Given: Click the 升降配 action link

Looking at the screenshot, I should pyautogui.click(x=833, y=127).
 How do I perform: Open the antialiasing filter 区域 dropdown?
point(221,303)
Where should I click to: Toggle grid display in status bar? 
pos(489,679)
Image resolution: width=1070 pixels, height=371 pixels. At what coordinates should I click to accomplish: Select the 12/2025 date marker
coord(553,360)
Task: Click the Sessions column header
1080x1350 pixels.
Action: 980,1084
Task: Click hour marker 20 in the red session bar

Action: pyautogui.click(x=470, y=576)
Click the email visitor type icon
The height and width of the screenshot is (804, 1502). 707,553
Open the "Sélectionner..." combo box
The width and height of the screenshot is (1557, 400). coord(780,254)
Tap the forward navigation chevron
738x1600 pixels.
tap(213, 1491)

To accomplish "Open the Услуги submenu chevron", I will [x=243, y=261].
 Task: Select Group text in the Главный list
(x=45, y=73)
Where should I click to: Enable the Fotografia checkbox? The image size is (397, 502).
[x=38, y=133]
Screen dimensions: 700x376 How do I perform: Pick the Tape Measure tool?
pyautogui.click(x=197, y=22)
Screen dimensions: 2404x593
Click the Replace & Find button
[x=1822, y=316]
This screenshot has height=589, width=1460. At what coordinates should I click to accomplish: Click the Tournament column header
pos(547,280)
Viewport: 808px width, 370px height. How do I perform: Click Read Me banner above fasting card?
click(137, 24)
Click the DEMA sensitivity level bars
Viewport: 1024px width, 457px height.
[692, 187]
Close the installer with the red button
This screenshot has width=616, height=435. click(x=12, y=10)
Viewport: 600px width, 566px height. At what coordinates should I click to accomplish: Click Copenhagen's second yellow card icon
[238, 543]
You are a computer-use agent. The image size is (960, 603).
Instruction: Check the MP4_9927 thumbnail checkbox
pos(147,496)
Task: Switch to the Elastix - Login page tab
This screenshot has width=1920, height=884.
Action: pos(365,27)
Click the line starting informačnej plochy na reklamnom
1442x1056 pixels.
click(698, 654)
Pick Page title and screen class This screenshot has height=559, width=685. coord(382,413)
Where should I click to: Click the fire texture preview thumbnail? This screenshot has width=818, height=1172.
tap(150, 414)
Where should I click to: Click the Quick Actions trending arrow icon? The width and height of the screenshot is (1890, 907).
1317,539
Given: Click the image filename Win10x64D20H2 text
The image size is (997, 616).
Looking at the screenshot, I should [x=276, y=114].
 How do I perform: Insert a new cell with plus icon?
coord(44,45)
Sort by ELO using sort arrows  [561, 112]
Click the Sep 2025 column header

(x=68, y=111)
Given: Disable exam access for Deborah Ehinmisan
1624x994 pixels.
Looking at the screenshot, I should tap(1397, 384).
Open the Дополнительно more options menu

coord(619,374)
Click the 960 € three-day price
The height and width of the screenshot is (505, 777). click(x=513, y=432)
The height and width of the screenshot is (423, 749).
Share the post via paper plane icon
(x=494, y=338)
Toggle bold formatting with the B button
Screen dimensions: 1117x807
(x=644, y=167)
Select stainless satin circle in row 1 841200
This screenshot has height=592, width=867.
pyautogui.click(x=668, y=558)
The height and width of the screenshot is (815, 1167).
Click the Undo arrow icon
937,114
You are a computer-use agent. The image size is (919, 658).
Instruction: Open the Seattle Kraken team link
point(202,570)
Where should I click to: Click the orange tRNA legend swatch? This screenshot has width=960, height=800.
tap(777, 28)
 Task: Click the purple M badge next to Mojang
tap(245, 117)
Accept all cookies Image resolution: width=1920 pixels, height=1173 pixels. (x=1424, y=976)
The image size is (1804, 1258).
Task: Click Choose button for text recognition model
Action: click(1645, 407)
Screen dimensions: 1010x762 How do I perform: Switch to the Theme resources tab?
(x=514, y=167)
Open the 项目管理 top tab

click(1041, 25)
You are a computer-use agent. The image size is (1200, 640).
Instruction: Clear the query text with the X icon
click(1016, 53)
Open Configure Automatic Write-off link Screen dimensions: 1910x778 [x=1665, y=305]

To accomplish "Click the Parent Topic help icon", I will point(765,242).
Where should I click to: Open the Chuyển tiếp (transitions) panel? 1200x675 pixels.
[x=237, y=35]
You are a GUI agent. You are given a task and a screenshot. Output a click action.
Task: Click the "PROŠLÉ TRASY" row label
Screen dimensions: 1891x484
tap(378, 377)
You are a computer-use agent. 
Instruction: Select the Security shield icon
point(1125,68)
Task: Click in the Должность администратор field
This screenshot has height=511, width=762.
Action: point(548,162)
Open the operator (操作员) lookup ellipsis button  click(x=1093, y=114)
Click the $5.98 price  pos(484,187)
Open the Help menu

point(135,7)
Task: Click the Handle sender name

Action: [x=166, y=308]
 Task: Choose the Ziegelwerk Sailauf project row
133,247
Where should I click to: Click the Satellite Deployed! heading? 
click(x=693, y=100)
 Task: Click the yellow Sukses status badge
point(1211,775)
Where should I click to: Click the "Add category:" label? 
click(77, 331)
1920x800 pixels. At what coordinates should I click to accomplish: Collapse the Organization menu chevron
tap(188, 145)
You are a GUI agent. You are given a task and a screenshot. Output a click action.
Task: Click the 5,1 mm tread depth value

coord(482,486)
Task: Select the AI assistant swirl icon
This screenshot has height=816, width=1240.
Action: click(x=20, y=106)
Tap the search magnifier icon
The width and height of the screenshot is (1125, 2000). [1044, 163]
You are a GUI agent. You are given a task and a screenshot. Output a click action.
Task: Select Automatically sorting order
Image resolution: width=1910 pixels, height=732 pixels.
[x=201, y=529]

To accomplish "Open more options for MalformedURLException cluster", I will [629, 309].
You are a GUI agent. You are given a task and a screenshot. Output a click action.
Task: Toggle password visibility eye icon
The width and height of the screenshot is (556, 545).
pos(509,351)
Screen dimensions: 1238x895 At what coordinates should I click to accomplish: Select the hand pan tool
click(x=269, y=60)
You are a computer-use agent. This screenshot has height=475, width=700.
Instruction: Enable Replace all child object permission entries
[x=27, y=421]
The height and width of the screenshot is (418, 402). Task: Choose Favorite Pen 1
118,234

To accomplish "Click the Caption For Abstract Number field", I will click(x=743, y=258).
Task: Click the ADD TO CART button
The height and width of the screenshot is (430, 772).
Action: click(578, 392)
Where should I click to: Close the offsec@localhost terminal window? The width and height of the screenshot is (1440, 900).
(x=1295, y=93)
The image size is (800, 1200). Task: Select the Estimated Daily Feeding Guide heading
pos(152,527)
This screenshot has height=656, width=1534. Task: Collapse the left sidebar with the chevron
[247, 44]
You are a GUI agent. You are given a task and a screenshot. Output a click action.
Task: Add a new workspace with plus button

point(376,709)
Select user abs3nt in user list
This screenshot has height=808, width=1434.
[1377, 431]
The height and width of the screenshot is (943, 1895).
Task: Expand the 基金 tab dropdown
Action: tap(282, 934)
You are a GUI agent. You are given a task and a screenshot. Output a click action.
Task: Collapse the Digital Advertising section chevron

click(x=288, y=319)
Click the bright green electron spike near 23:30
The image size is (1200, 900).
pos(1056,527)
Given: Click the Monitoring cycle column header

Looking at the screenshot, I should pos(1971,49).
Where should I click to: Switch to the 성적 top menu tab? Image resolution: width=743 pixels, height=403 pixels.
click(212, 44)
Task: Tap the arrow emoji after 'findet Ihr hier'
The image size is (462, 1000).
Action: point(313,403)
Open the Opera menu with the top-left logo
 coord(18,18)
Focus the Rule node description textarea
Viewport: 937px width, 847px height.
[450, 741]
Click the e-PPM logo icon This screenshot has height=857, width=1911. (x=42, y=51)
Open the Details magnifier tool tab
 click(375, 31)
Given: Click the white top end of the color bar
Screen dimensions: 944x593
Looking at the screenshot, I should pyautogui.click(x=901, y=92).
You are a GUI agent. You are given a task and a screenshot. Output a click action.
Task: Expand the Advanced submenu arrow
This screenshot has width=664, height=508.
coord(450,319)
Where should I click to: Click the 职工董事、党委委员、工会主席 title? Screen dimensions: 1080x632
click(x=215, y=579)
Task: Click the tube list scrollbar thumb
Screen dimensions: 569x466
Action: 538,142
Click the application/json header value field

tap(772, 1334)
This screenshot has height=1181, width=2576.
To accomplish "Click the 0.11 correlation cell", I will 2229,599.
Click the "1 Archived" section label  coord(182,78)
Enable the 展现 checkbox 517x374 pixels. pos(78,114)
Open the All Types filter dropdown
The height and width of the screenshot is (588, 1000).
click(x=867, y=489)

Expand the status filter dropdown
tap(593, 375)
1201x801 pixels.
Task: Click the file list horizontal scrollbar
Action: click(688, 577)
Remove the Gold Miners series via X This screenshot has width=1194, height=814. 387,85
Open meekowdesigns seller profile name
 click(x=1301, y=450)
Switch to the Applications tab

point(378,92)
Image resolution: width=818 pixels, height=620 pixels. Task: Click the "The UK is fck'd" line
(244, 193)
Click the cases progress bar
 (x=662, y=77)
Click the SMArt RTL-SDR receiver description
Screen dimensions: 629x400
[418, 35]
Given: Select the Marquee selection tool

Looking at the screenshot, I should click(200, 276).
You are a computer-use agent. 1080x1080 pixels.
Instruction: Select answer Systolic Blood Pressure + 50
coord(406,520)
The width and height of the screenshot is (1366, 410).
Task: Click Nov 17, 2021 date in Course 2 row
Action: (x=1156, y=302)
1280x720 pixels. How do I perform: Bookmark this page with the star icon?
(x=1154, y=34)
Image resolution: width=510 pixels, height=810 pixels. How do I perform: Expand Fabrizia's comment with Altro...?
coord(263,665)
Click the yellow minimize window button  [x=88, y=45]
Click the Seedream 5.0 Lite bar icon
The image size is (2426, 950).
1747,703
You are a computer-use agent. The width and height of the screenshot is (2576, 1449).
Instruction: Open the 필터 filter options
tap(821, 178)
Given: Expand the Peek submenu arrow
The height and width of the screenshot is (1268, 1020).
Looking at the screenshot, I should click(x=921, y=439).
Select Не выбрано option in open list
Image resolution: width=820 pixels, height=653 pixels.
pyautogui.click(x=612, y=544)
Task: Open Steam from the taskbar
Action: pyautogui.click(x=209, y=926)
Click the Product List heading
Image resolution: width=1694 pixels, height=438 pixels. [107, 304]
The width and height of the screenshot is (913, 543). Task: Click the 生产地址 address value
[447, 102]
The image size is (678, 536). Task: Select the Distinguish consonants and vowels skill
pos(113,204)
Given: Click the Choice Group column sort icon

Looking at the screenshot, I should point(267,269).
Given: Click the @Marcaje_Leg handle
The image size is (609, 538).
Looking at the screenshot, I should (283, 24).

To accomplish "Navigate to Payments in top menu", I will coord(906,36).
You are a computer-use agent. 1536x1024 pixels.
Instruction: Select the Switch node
********
**Exercise aim**. Tally the lines in the entries above that hold the string "node" and state the tally alone.

**Written answer**. 2